From Welcome to Belonging: Building Meaningful School Connections
- Sep 20, 2025
- 2 min read
Written by : Nicole Carr, M.Ed
Building a strong community takes time, intention, and the right people. Beyond organization, consistency, and clear communication, one of the most powerful factors in creating and sustaining community is how welcoming you are.
Is it a welcome or a checkbox?
How you welcome new families, returning members, and those re-engaging after time away says a lot about what your school or parent group values or group values.. A genuine welcome creates belonging.
As Maya Angelou wisely wrote:
“I've learned that people will forget what you said, people will forget what you did, but people will never forget how you made them feel.”
Community is built on feelings of trust, safety, and connection. So ask yourself: What feeling do others walk away with after their first introduction or greeting with you?
Creating Welcoming School and Parent Communities and Women Communities
If you are hosting a women's event, school events, family gatherings, or starting a parent group, make sure your current members model warmth, openness, and intentional connection. This is especially important with new families. Some simple but meaningful ways include:
Offer personal introductions at events and follow up afterward. Introduce them to someone to have a conversation with. Find synergies between new members and other current members. Find something you have in common to stir the conversation.

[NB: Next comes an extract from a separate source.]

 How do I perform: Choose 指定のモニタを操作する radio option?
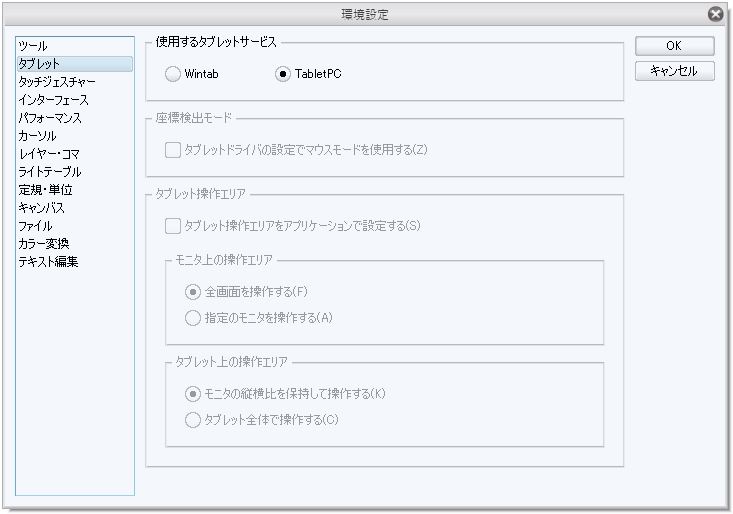tap(193, 318)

Create smaller group opportunities such as coffee chats, parent playdates, or small gatherings where new members can connect more deeply.

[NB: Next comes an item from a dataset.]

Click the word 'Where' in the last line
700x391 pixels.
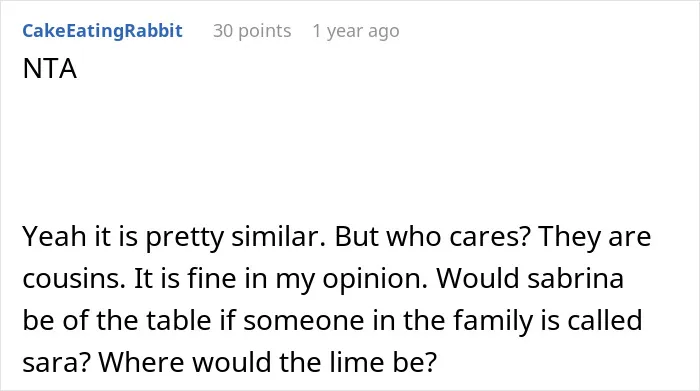pyautogui.click(x=142, y=362)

Be consistent in greetings smiles, learning names, remembering faces because these details build relationships over time. How can you expect someone to engage with your at meetings and corresponds and you cant even greet them Good morning [Name], its so good to see you [Name].
Foster genuine hospitality, not “checkbox” hospitality. Avoid hosting events that feel performative.

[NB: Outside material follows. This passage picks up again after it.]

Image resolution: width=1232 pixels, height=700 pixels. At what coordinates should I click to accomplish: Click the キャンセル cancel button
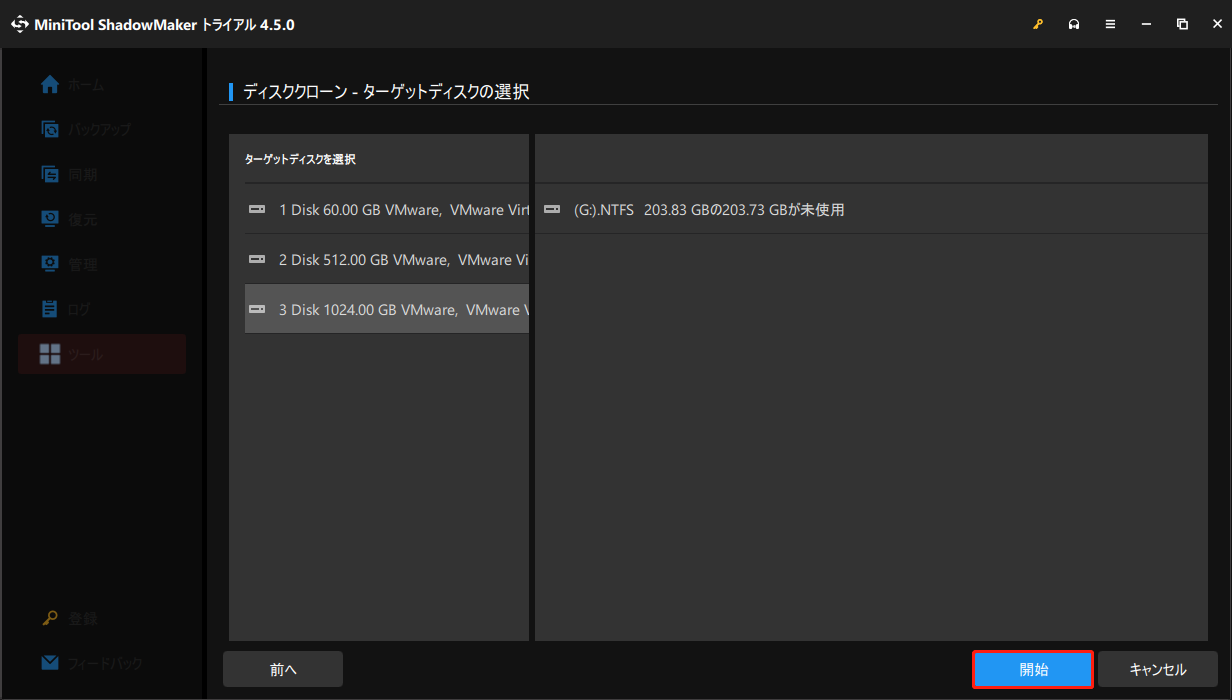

Turn a Welcome Into Lasting Belonging
A “welcome” that is not sincere will always show. Instead, welcome people with a smile, a warm spirit, and a follow-up action that proves they belong. Ask yourself:
Do families in your community actually know one another?
Do they greet each other by name at pick-up or drop-off?
Do they engage in activities that go beyond surface-level events?
When schools and parent groups move beyond vanity events and vanity metrics, they start to grow true community. That means creating systems of gratitude, intentional connection, and everyday kindness that sustain long after the welcome event.
A thriving community doesn’t end with an invitation it grows through relationships, trust, and meaningful experiences.